Pope Francis in his yearly exhortations has called on catholic clergy and lay faithful to be more lenient in their dealings with homosexuals and divorcees, while condemning abortion and death penalties.
In a move that many describe as a giant step away from the traditional conservative stance of the catholic church, the Pope called for a change of altitude towards the modern family.
While maintaining its traditional belief that abortion and homosexual unions are sinful, the papal exhortation noted that pastors should avoid being judgemental and move towards counselling of such persons.
The papal publication entitled: “Amoris Laetitia: On Love in the Family,” -a teaching of the church on family, sexuality and marriage prescribes the following measures.
1) On challenges facing married couples and families today, the head of the catholic church stated that marriages in the modern society are difficult and beset by several difficulties.
Marriage is “mixture of enjoyment and struggles, tensions and repose, pain and relief, satisfactions and longings, annoyances and pleasures.”
“No family drops down from heaven perfectly formed; families need constantly to grow and mature in the ability to love …All of us are called to keep striving towards something greater than ourselves and our families.”

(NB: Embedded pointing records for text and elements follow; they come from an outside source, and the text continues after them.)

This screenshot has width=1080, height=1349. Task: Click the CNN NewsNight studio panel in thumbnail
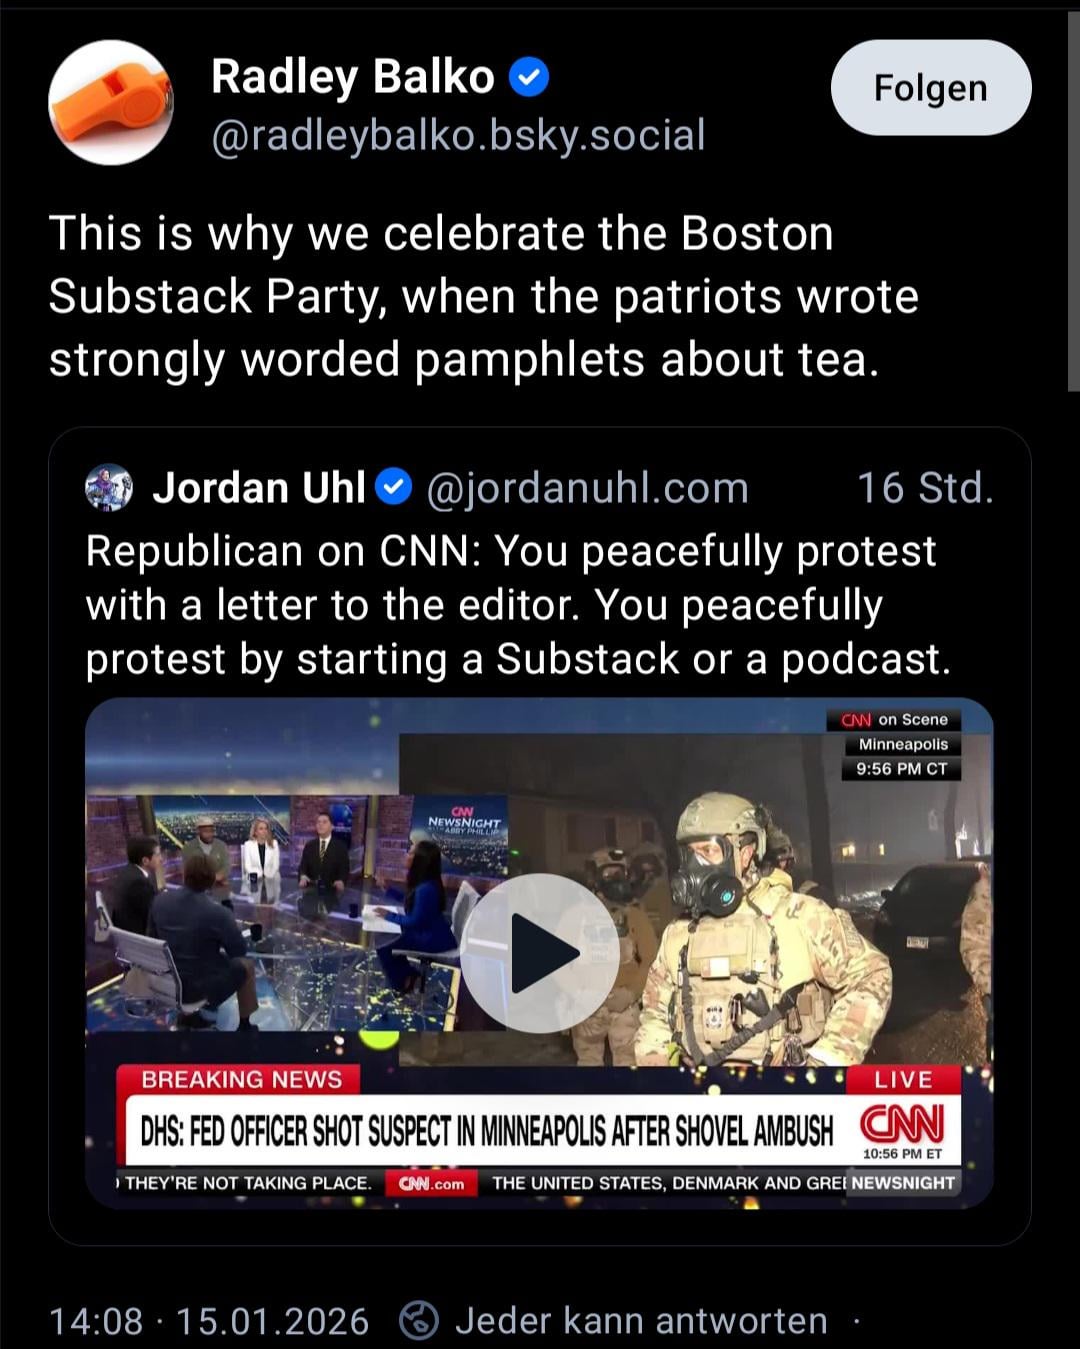point(297,912)
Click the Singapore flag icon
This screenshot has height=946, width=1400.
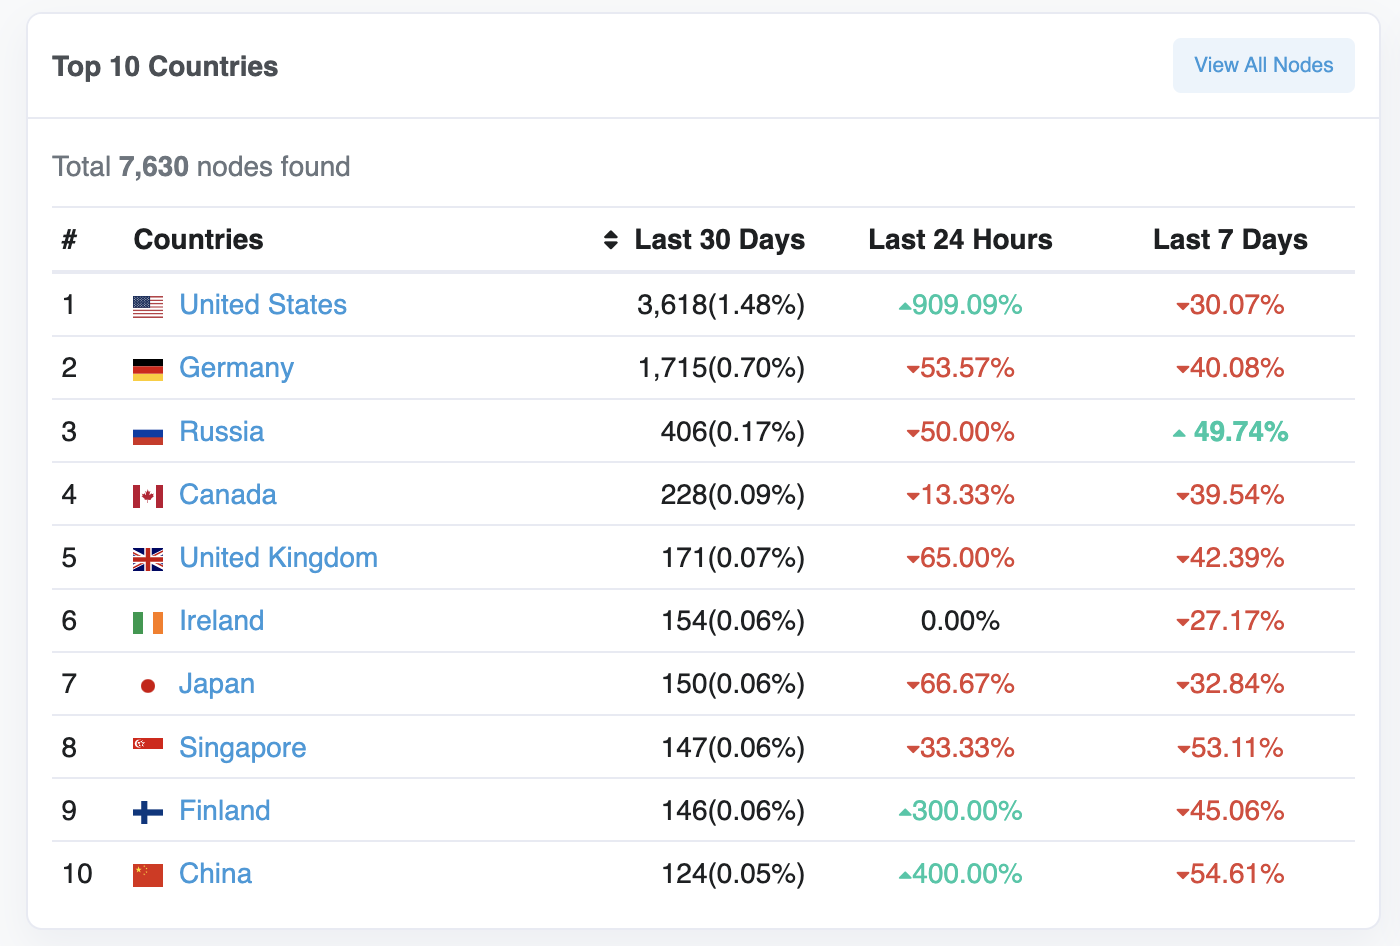pos(146,747)
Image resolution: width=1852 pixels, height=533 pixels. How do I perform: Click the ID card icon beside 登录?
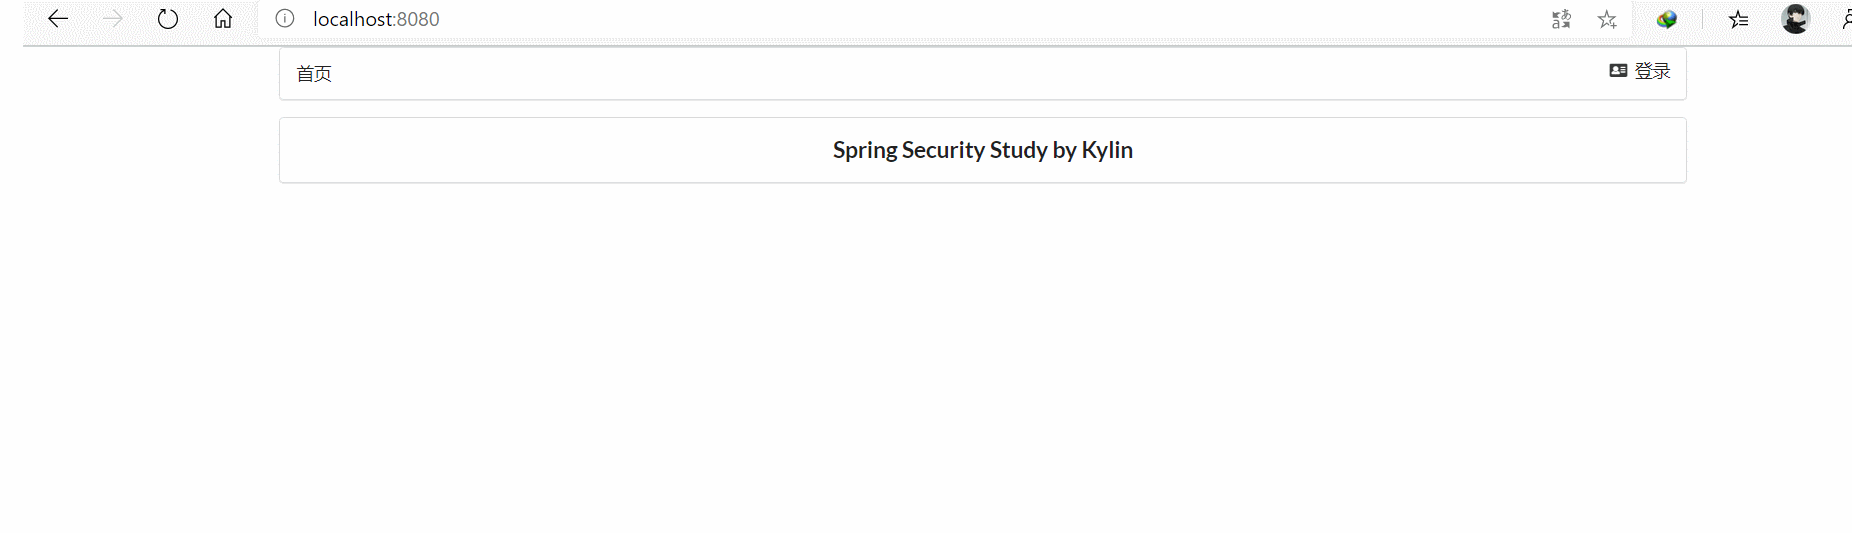tap(1618, 71)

“Longer life spans now mean that close and exclusive relationships must last for four, five or even six decades; consequently, the initial decision has to be frequently renewed.”

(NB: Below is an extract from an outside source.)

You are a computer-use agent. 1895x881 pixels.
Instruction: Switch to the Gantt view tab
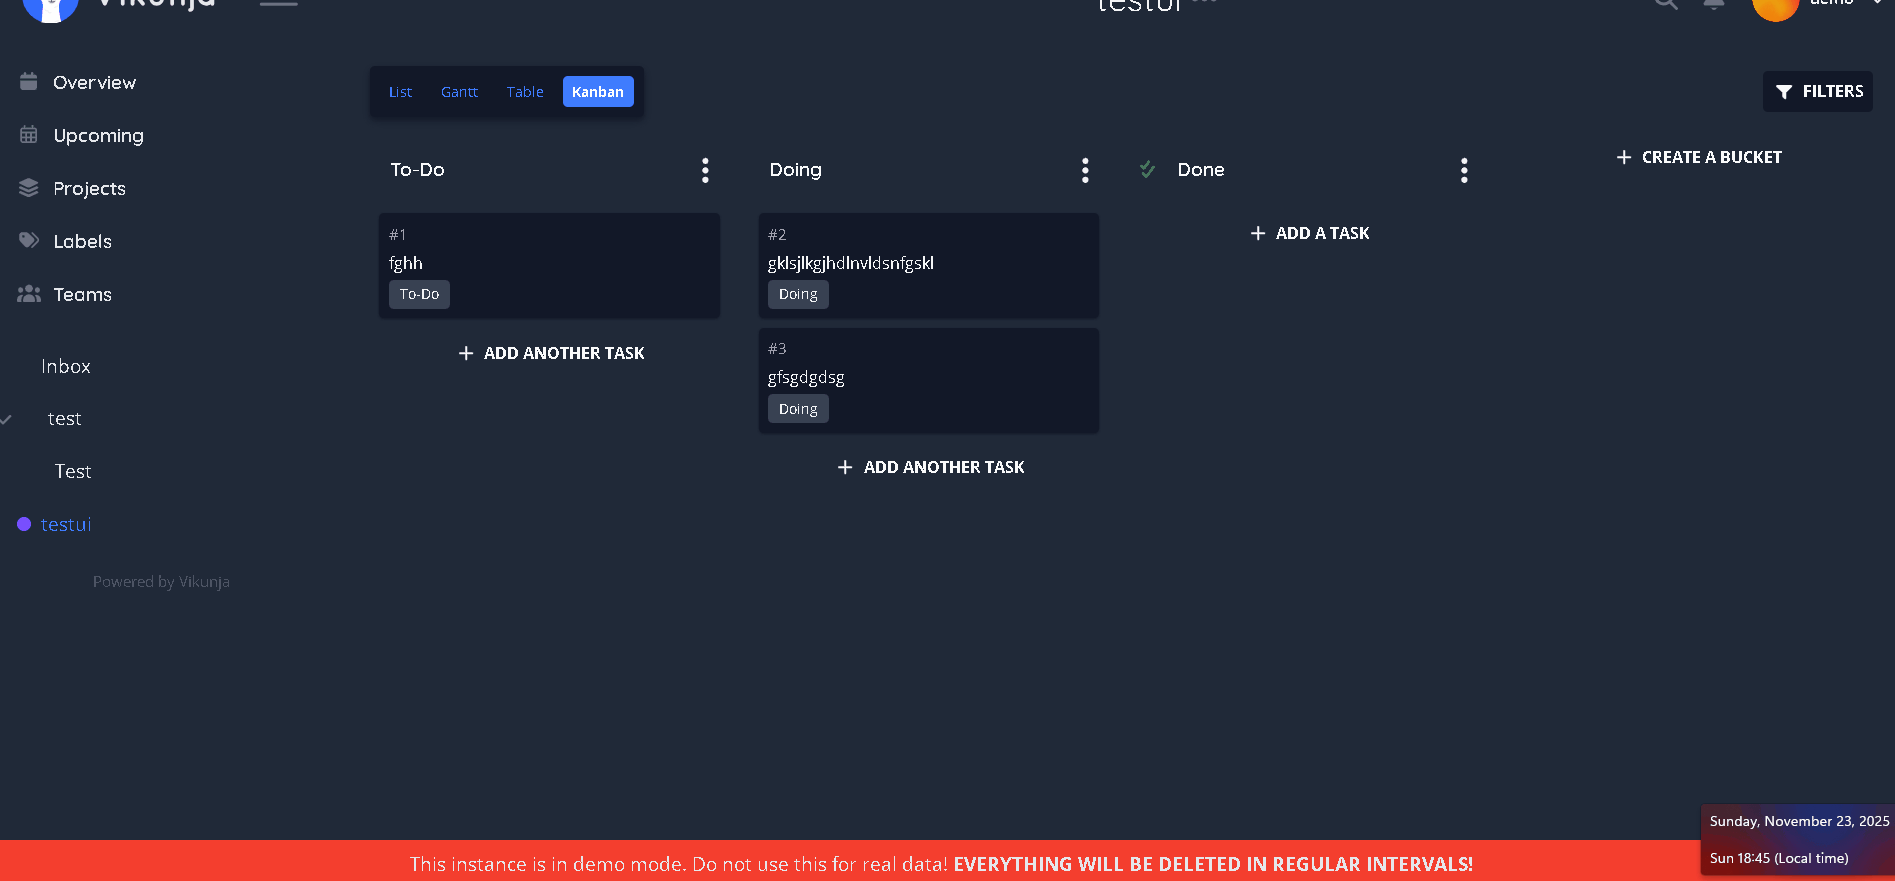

2) Speaking on Homosexuality, cohabitation and the position of the church, the Pope wrote that every individual should be respected regardless of sexual orientation. While noting that same sex union cannot be equated with marriage, the Pope, however, called on pastors to provide pastoral guidance to individuals who manifest homosexual orientation.
“Every person, regardless of sexual orientation, ought to be respected in his or her dignity and treated with consideration, while ‘every sign of unjust discrimination’ is to be carefully avoided, particularly any form of aggression and violence.”
“De facto or same-sex unions, for example, may not simply be equated with marriage.”
“Such families should be given respectful pastoral guidance, so that those who manifest a homosexual orientation can receive the assistance they need to understand and fully carry out God’s will in their lives.”
3) On the thorny issue of divorced individuals in the church, the Pope wrote that the church should be more open and welcoming to them.
“For divorced people who are living a new union it is important to let them know they are part of the Church, they are not excommunicated.”
Jesus proposed a demanding ideal but “never failed to show compassion and closeness to the frailty of individuals like the Samaritan woman or the woman caught in adultery.”
“While clearly stating the Church’s teaching, pastors are to avoid judgments that do not take into account the complexity of various situations.”
“A pastor cannot feel that it is enough to simply apply moral laws to those living in ‘irregular’ situations, as if they were stones to throw at people’s lives.”
4) On abortion and death penalty, and its rightfulness or wrongfulness, the Pope maintained the traditional position of the church in condemning the unnatural termination of human life.
“No alleged right to one’s own body can justify a decision to terminate that life.”
“Similarly, the Church not only feels the urgency to assert the right to a natural death, without aggressive treatment and euthanasia, but likewise firmly rejects the death penalty.”